[Stored records]

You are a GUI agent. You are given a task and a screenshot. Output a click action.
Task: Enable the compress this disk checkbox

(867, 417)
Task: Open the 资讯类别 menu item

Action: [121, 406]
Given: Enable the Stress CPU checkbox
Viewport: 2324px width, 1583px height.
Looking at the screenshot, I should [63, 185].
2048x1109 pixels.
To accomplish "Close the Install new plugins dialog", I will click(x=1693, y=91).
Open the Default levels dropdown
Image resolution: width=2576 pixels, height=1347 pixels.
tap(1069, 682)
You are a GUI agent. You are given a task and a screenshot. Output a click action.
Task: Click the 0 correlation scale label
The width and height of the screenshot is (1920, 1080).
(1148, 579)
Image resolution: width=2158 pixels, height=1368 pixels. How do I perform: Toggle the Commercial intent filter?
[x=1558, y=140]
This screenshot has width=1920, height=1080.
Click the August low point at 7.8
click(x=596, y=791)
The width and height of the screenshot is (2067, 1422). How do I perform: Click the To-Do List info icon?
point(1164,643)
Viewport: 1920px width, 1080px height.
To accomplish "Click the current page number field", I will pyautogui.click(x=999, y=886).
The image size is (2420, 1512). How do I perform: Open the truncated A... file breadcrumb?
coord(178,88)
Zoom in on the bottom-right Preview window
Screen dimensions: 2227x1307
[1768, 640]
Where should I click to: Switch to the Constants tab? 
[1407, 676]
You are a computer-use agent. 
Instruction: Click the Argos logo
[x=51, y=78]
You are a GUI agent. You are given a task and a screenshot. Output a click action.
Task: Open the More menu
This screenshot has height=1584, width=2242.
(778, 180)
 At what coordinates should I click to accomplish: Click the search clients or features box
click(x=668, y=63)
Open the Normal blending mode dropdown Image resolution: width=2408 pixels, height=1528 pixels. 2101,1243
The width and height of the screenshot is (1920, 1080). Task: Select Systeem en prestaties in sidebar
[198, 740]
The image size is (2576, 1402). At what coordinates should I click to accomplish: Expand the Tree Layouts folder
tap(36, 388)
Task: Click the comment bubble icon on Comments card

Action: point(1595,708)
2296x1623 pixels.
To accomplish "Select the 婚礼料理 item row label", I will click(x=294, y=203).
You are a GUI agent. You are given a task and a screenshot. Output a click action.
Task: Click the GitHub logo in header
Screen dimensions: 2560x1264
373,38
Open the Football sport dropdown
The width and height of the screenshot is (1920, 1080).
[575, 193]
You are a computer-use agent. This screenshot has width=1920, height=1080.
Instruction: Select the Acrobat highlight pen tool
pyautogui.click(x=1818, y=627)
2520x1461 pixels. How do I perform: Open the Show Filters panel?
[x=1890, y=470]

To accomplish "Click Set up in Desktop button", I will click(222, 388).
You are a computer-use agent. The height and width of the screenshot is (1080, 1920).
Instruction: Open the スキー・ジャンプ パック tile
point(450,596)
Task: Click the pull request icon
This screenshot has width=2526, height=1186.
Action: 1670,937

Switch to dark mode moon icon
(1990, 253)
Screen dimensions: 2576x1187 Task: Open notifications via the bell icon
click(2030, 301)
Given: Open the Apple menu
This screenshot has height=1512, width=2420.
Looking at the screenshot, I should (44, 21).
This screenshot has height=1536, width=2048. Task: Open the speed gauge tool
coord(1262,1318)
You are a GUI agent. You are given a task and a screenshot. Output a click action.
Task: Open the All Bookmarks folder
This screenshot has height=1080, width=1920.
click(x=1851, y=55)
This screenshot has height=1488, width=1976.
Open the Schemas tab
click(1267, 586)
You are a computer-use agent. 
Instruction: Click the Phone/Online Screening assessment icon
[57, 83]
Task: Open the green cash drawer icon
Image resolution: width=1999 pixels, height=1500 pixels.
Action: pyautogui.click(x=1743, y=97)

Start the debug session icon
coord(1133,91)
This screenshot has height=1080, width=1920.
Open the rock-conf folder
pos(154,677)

- **WHAT YOU NEED TO DO**: Filter the data for the string "computer". Copy each matching line.

- **OUTPUT**:
You are a computer-use agent. 
You are a computer-use agent. This screenshot has width=1920, height=1080.
You are a computer-use agent. The height and width of the screenshot is (1080, 1920).
You are a computer-use agent. 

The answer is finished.